The music genre in podcasting is full of a variety of the weird and wonderful, from list programmes to shows dedicated to the entire discography of one artist. In Pass-Through Frequencies, the new podcast from Jimmy Eat World frontman Jim Adkins, we are invited to join a conversation on songwriting and the puzzle-solving techniques of some of our favourite musicians. We got to chat with Jim about the show and what he’s hoping listeners will take away from it.
POD BIBLE: Who are you and what’s your podcast about?
JIM ADKINS: I am Jim Adkins, guitar player and singer for rock band (sponsored-am division) Jimmy Eat World. My podcast Pass-Through Frequencies is about songwriting. What is fascinating to me are the fundamentals behind creative puzzle solving. The way we build rewards/deterrents for ourselves through actions and the struggle to overcome our limiting beliefs. Well, at least long enough to get a lyric completed.
PB: Why did you decide to start podcasting?
JA: I love talking to people who write and perform music about the process. With our touring schedule evaporated, it seemed like a good time to reach out to people.
PB: How did you settle on this medium for sharing these conversations?
JA: It’s a wide ranging topic when you start diving in. I’m hoping to get into some elements of the craft people might not have had to verbalise before. A longer format conversation like a podcast seems the best way to give that space to talk through some of the more esoteric ideas.
PB: What’s the first podcast you ever listened to?

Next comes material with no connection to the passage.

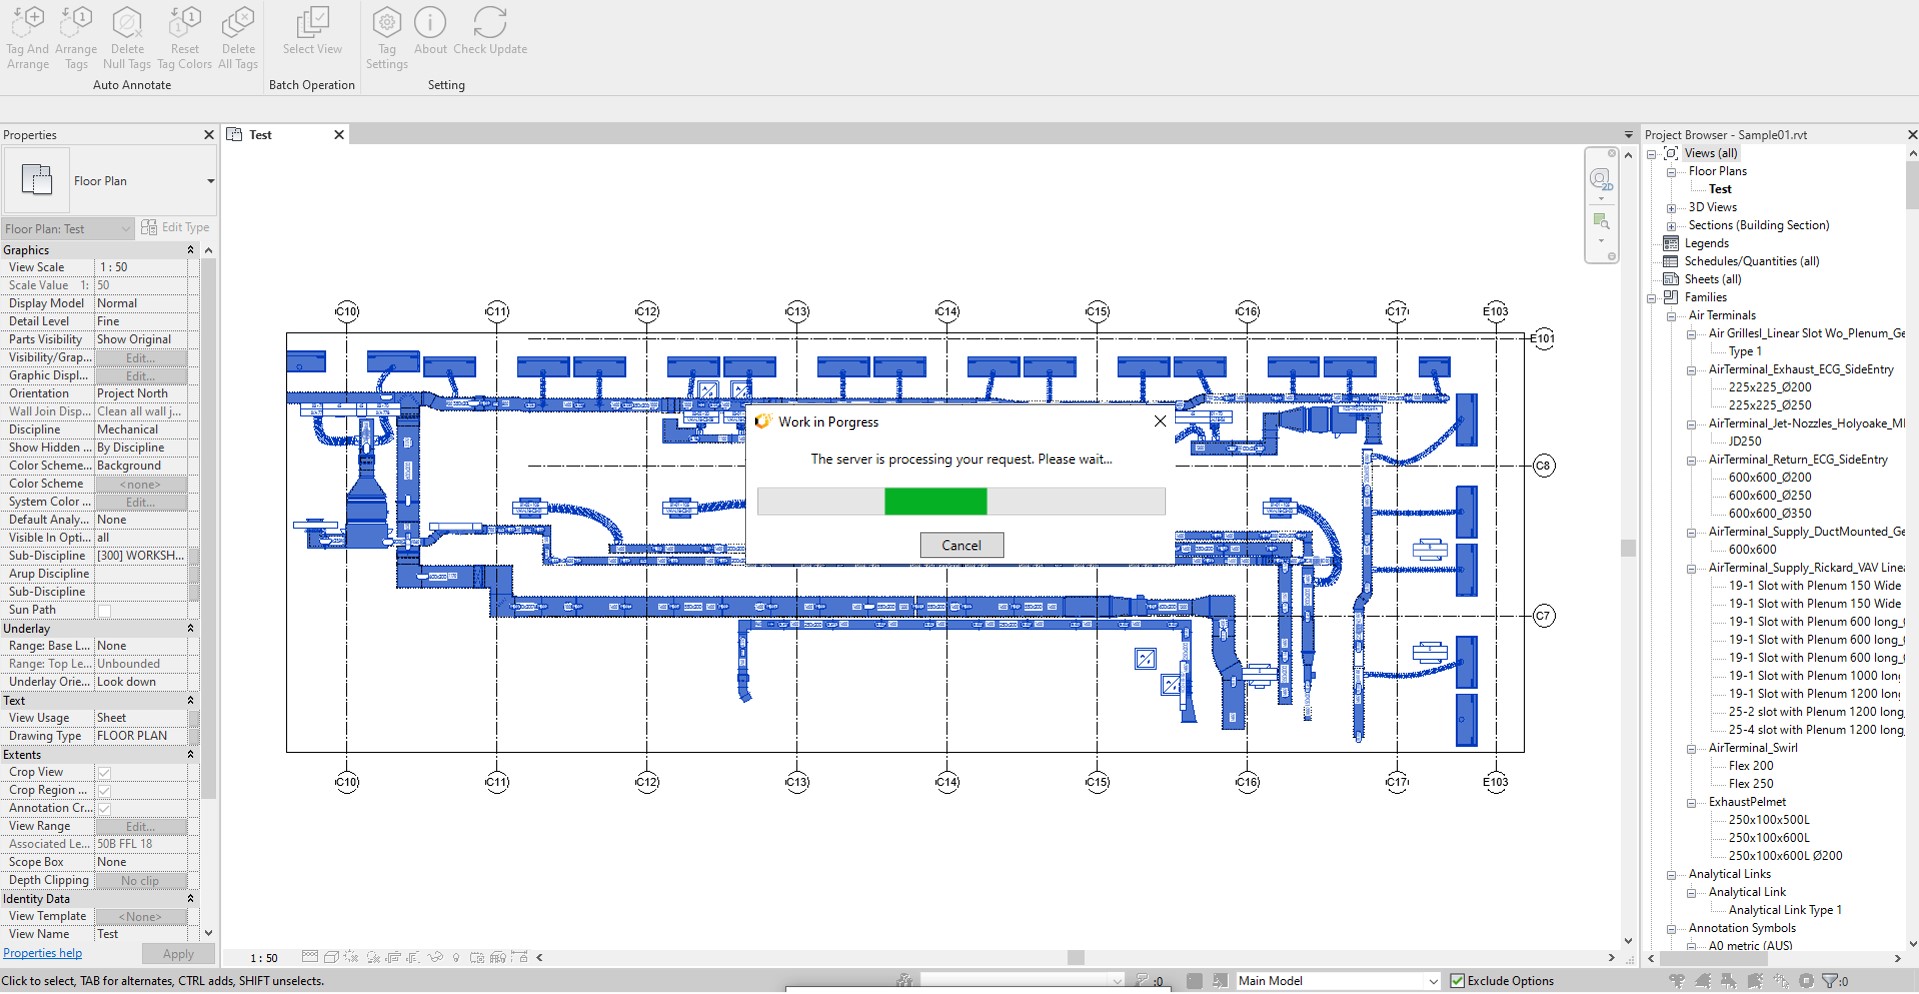1919x994 pixels.
Task: Click the Delete All Tags icon
Action: point(238,22)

JA: Probably Marc Maron’s WTF. Or maybe This American Life.
PB: Which podcasts do you take inspiration from?
JA: Everything is Alive. Dopey. The 7 Words Podcast. The History of Rome, and all Crooked Media projects.

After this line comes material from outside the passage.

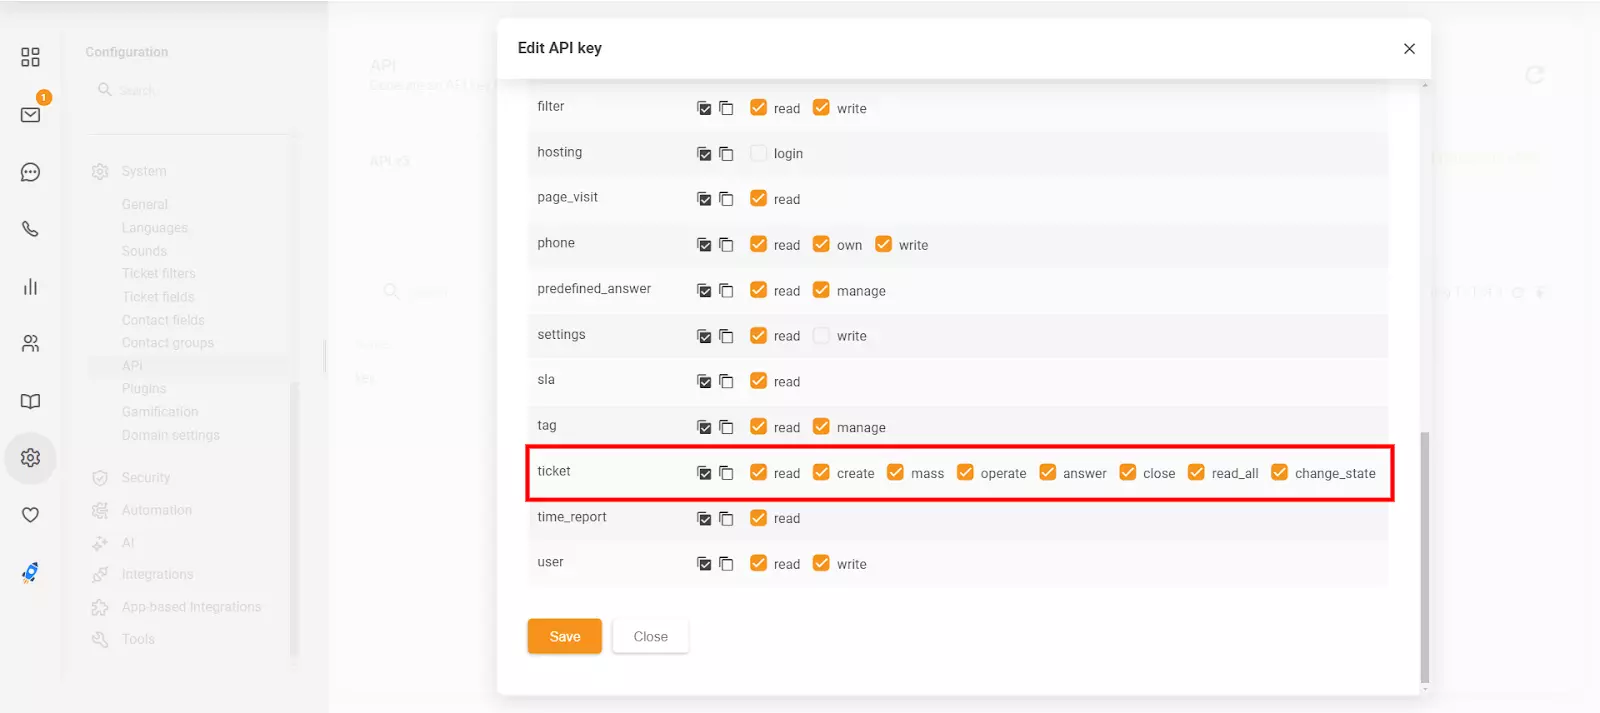The width and height of the screenshot is (1600, 713).
Task: Enable the hosting login checkbox
Action: (758, 153)
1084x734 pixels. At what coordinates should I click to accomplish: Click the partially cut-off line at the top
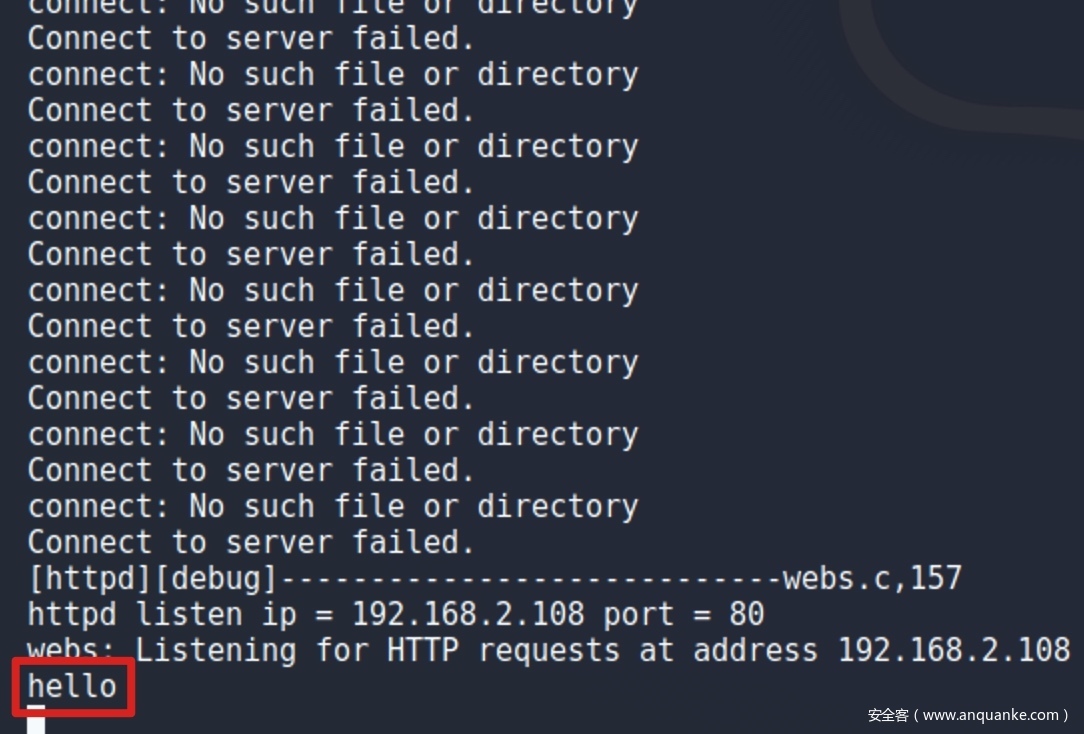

PB: Have any of your guests really surprised you with their approach to songwriting?
JA: In episode two Steve Aoki had some interesting things to say. The way he’s looking at hooks and elements to use as tools is maybe more of an EDM world thing. He had a little more of a detail-oriented way of building things than typical rock-based methods.
PB: Who’s your dream guest for the podcast?
JA: Steven Pressfield. His book, The War Of Art is something everyone in creative fields should read.
PB: Do you work with a producer or editor? If so, what is that process like?
JA: I farmed out editing for one episode so far. 99% is me doing everything.
PB: What’s the biggest lesson you’ve learnt so far as a podcaster?
JA: Jesus, I am a podcaster now. That’s weird to see myself type.
PB: Besides fans of yours and your guests, who do you hope tunes in to your show?
JA: I suppose a success would be people who don’t know a guest or myself find it interesting.
PB: Which episode would you say is the perfect introduction to your podcast?
JA: EP01 with Mark Hoppus – (https://smarturl.it/PTFEp01). I think that lays out how I like to dig at the topic of songwriting. I can definitely nerd out on the technical side of the craft. But what is really interesting to me is the fundamentals behind creative puzzle solving.
PB: Where can the Pod Bible readers find out more about you?
JA: Besides the Google, you can probably get the best sense of me and what I do at our Jimmy Eat World YouTube channel.